Tuve que recordarme a mí mismo que Sam era solo una máquina, que lo que yo interpretaba como sentimientos y emociones eran una proyección de mi naturaleza humana, que  las respuestas de Sam eran respuestas automáticas de sus circuitos electrónicos, solo eso. Que el agónico ruido del motor, el defectuoso cierre de las puertas, las desvaídas luces de las pantallas, sin apenas brillo, no eran síntomas de tristeza o depresión, sino señales de un fallo en algún punto de su sistema que por descuido habría escapado al control de los ingenieros. Sí, es lo que me decía, pero las diferencias entre sus circuitos y mis redes neuronales se me hacían cada vez más difusas. ¿Quién era yo para decidir dónde empiezan y acaban los sentimientos? Sam era par mí un amigo, así lo sentía, y me daba pena verlo tan abatido. Intenté consolarlo. Busqué nuevos temas de conversación para distraerlo de la tristeza, de la obsesiva visión del niño cruzando la calle. Le recordé que la perfección es imposible. Le pedí que revisara en su base de datos las alarmantes estadísticas de los accidentes de tráfico en aquel tiempo en que los vehículos los gobernábamos las personas. Pero él hacía caso omiso de las estadísticas y me respondía con monosílabos o con frases que se perdían en el aire, inacabadas.

Así fueron pasando los días, sin variaciones, y una mañana el propio Sam me pidió que cambiara de vehículo, pues no se hallaba en condiciones de ofrecerme un buen servicio, se equivocaba en los trayectos y llegaba siempre con retraso.

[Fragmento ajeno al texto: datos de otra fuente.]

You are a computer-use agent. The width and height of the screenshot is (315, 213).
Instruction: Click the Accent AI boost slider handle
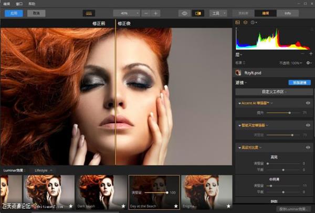289,113
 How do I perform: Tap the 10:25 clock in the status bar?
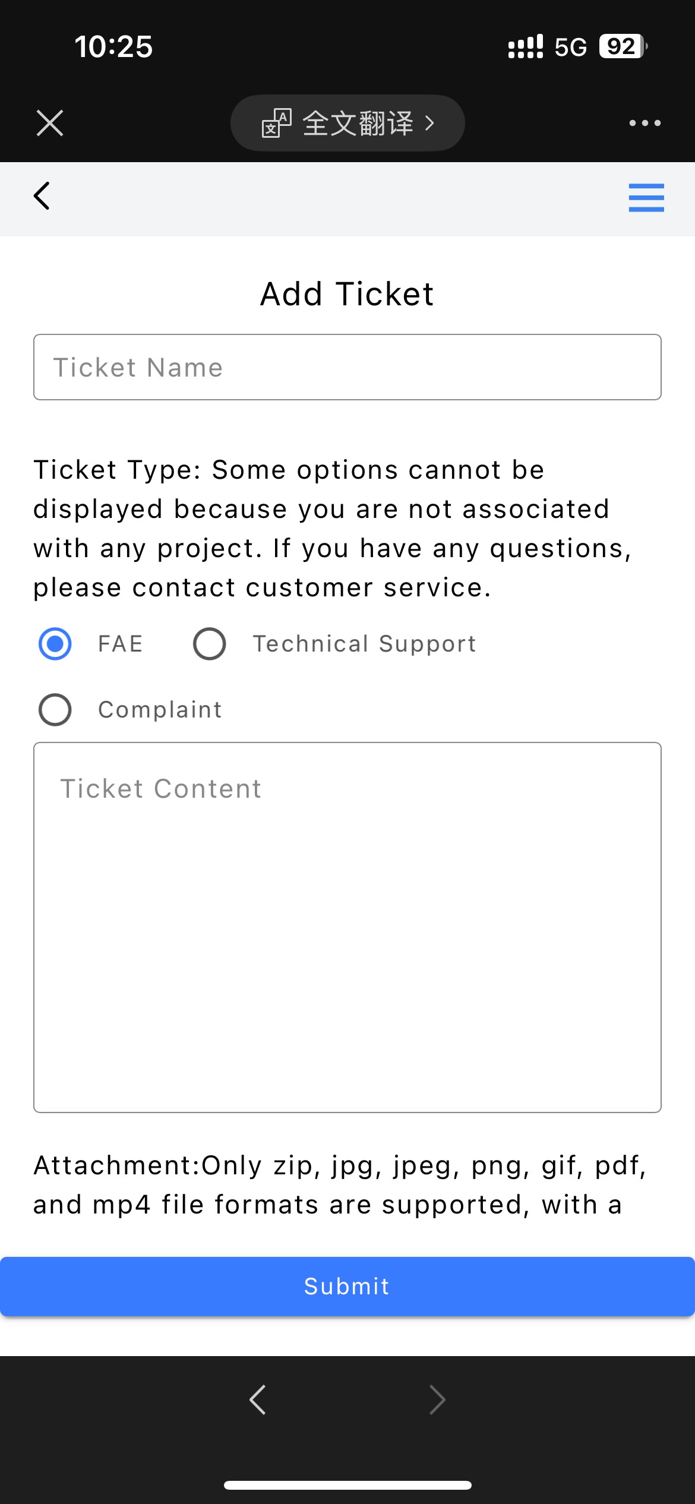pyautogui.click(x=113, y=46)
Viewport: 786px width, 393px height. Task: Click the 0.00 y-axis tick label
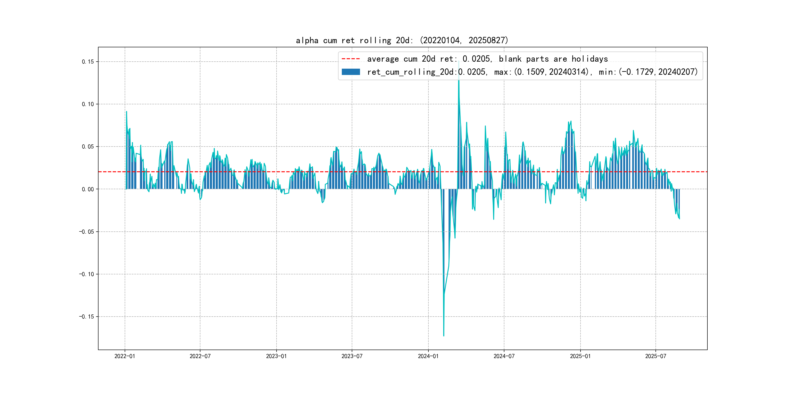(x=88, y=189)
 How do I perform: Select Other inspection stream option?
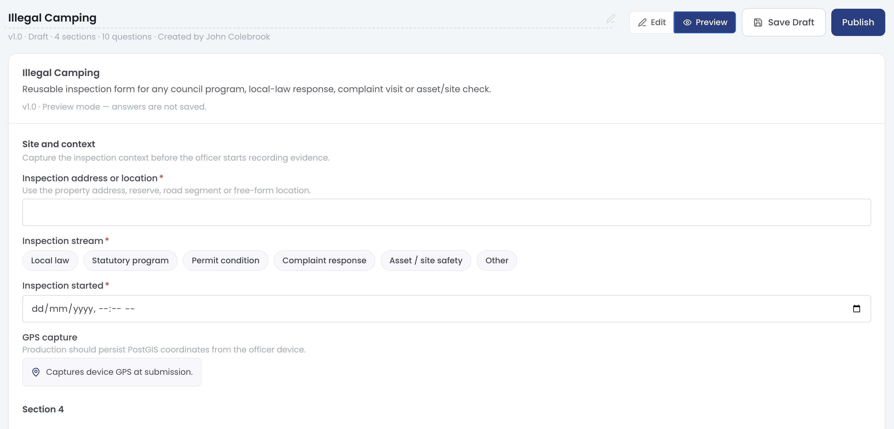tap(496, 260)
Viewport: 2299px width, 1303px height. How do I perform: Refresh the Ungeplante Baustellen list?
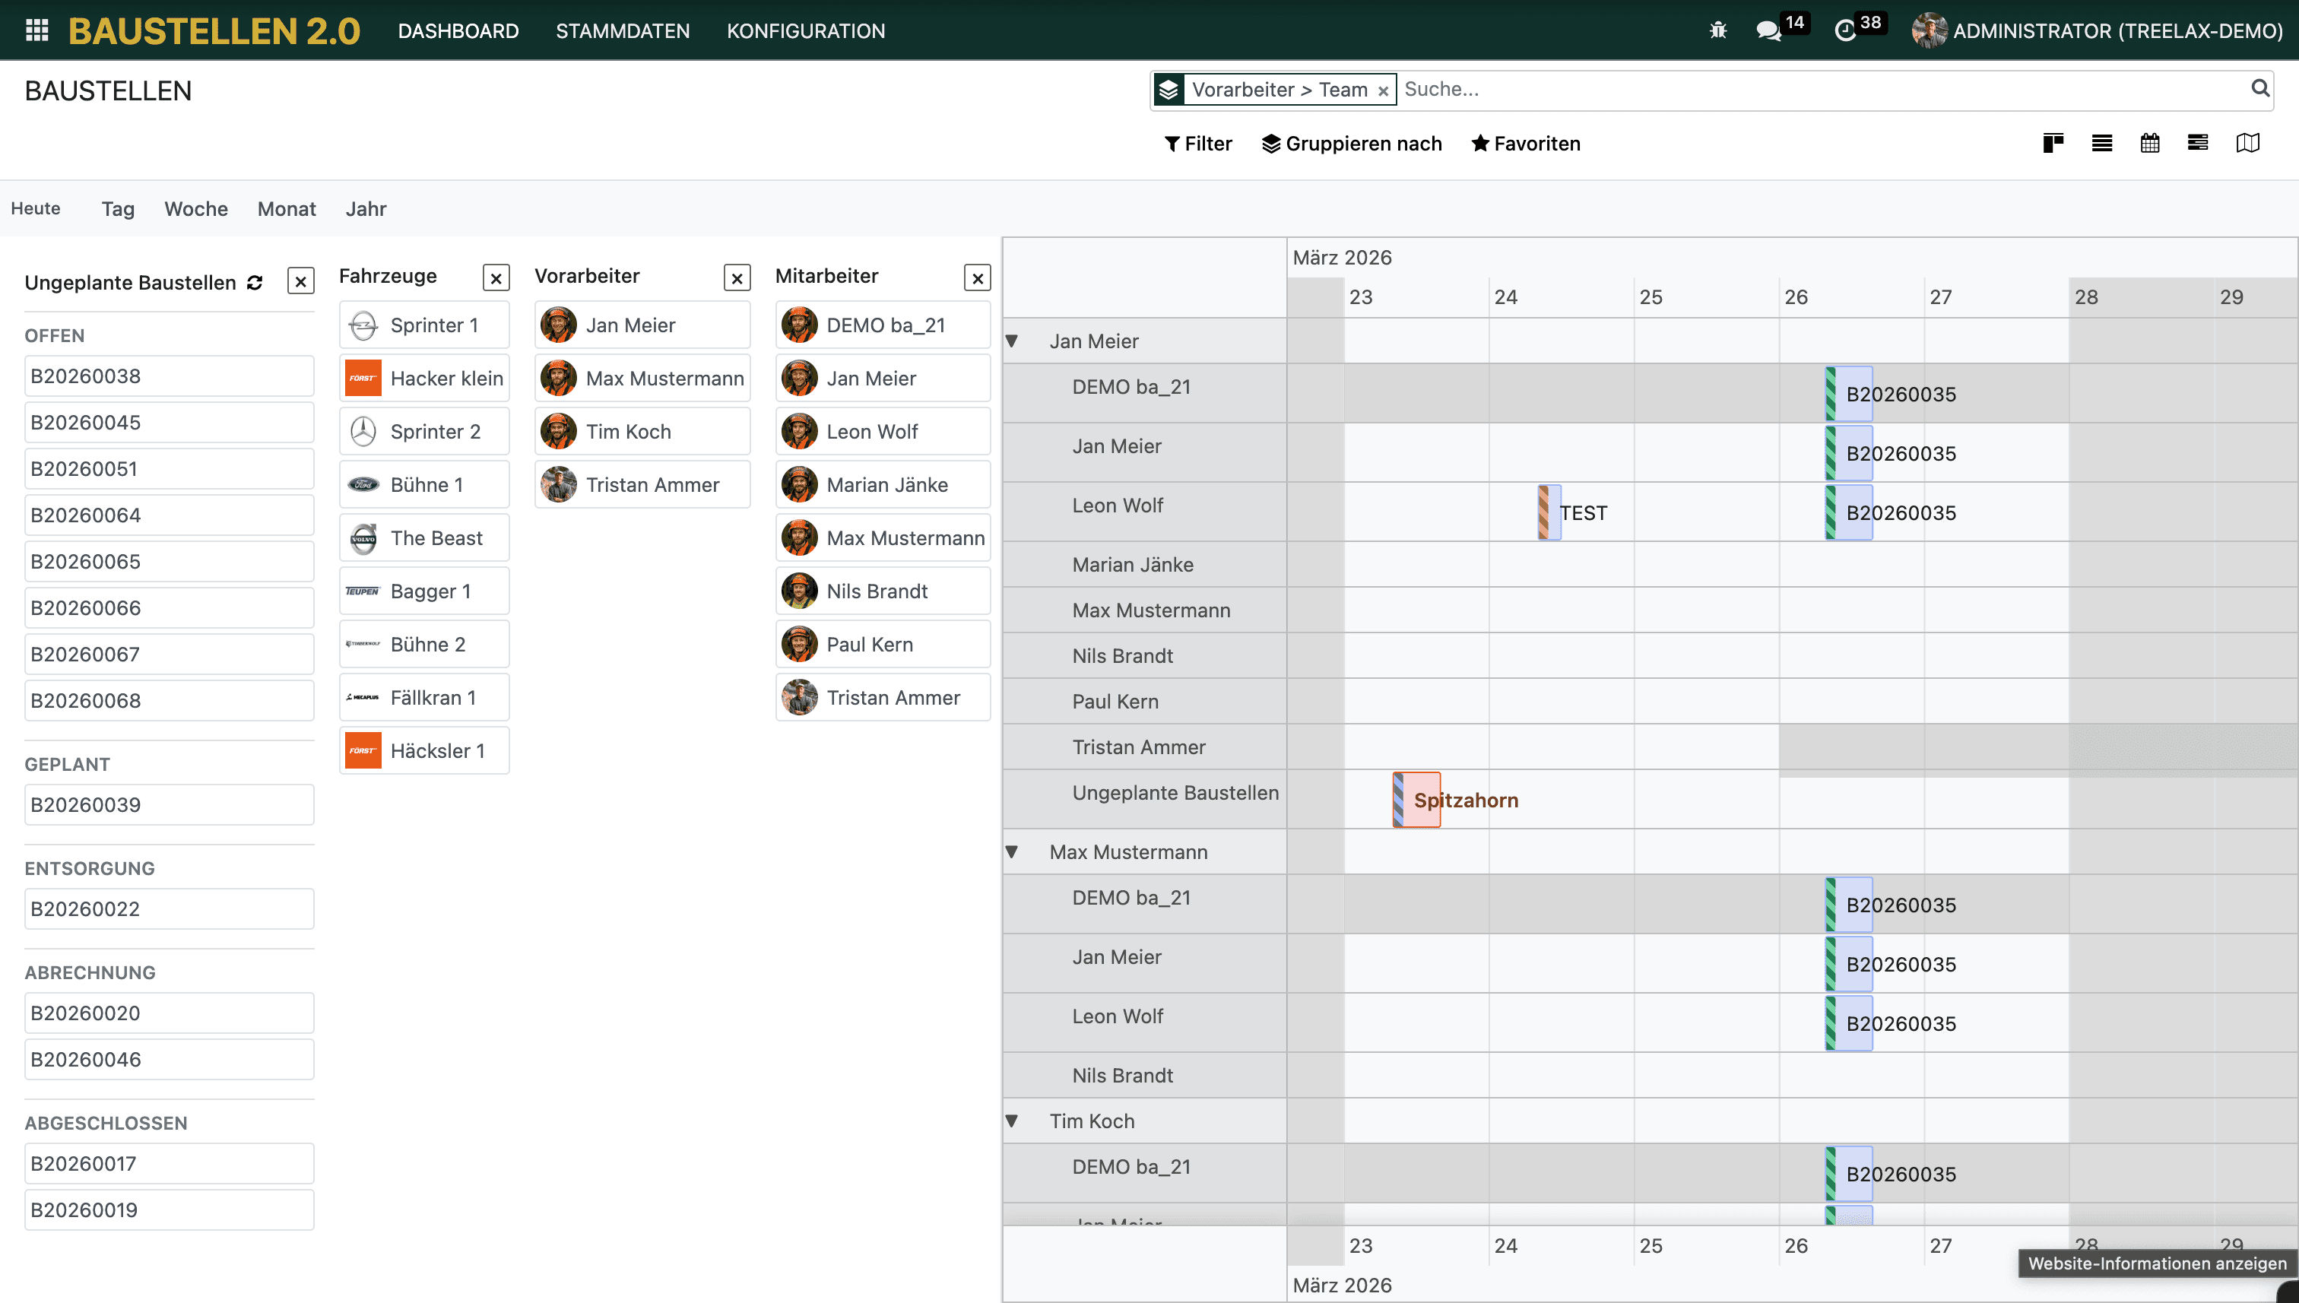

Le dije que no era mi intención deshacerme de él, que lo quería como amigo, pero que si eso le ayudaba a sentirse mejor, alquilaría otro vehículo cuando lo precisara. No hubo respuesta, varió el rumbo y se dirigió a las afueras de la ciudad para tomar la autopista. Durante todo el trayecto respeté su silencio. Recorrimos veinte kilómetros antes de ver los carteles que anunciaban la salida en dirección al Parque de la Ciencia. Tomamos la desviación y sentí un gran alivio al pensar que había decidido acudir al Centro Alan Turing, el mejor centro de robótica del país, con la intención de curarse. Pero pasó de largo hasta llegar a un descampado situado justo en el límite del Parque. El terreno era muy irregular y tuvo que reducir la velocidad. Después de recorrer a trompicones unos pocos metros se detuvo, apagó el motor, abrió las puertas y me pidió que me bajara. Una vez más sentí su dolor. “Tú no tuviste la culpa, Sam”, fue un fallo del sistema”, le dije. “Bájate, por favor”, repitió, y todo él comenzó a vibrar sin control. Supe que no había nada que hacer. Lo abandoné y empecé caminar de regreso a la ciudad. Apenas había andado unos cincuenta metros cuando oí la explosión. La esperaba, aun así no pude evitar un sobresalto y una fuerte punzada en el pecho. Volví la vista atrás, un resplandor guió mi mirada: las llamas danzaban feroces sobre lo poco que quedaba de Sam y una columna de humo negro se elevaba hacia el cielo.